Swift Burch
- Born:: November 20, 1969 Washington, D.C., U.S.
- Died:: May 21, 2025 (aged 56)

Career information
- CFL status: American
- Position(s): DL
- College: Temple

Career history

As player
- 1994–1995: Toronto Argonauts
- 1996: Ottawa Rough Riders
- 1997–2001: Montreal Alouettes

Career highlights and awards
- First-team All-East (1991);

Career stats
- Tackles: 326
- Sacks: 60.0
- Interceptions: 1

= Swift Burch =

American gridiron football player (1969–2025)

Swift Burch (May 8, 1969 – May 21, 2025) was an American football defensive lineman in the Canadian Football League (CFL). He played for the Toronto Argonauts, Ottawa Rough Riders and Montreal Alouettes.

Burch played college football for the Temple University Owls. He was a captain of the 1991 team and led the team with 11 tackles for a loss. Burch was a second-team All-Big East selection that season.
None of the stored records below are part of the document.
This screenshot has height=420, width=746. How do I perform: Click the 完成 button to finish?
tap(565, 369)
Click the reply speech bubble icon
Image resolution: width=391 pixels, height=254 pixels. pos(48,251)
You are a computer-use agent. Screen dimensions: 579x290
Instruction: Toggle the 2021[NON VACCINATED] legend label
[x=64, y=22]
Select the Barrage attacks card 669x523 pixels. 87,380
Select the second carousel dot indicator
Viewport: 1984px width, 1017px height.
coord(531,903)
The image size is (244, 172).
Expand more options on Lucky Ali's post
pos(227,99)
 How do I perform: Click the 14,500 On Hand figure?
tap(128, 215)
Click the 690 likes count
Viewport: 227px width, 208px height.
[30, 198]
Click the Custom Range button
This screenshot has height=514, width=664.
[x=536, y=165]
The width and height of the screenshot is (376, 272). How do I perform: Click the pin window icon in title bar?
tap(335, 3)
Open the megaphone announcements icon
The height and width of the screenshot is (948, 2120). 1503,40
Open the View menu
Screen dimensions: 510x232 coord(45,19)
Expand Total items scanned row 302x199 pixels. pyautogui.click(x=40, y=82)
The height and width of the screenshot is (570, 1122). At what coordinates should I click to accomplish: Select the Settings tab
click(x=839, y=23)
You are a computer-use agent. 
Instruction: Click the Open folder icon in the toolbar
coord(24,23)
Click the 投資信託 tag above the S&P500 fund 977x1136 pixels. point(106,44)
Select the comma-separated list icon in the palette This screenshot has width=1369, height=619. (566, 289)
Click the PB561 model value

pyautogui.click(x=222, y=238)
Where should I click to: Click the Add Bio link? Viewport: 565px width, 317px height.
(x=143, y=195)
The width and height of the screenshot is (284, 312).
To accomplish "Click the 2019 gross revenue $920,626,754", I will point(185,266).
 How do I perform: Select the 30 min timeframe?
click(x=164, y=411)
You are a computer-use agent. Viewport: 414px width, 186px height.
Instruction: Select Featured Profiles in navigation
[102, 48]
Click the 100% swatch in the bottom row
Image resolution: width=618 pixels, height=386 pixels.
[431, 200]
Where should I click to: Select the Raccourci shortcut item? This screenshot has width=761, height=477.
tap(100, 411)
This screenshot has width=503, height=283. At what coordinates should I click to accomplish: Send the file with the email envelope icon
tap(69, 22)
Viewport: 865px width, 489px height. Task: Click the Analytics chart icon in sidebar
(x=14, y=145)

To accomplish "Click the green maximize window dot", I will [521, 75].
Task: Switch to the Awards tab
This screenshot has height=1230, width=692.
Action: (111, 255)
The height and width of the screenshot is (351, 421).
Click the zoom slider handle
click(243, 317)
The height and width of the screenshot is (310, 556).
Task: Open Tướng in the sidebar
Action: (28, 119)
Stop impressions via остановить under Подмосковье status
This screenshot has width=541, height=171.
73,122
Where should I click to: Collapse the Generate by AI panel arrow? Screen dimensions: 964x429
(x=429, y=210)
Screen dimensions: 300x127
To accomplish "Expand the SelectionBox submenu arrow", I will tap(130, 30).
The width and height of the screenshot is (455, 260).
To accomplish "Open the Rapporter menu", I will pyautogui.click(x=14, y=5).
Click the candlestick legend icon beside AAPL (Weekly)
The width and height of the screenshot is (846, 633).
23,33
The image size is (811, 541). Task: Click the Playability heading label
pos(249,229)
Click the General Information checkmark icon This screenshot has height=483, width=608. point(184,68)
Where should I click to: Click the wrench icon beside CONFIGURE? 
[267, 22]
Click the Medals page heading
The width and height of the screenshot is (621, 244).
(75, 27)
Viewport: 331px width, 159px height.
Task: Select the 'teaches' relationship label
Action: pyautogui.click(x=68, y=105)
In 1994, he was the Argonauts nominee for CFL Outstanding Rookie. He recorded four sacks in a single game against the Hamilton Tiger-Cats on August 3, 1995. In 2000, he was an All-East Division honoree while with the Alouettes. He led Montreal in sacks in both 2000 and 2001 with nine each season. Through the 2024 season, Burch's 37 sacks rank fifth on the all-time list for Montreal.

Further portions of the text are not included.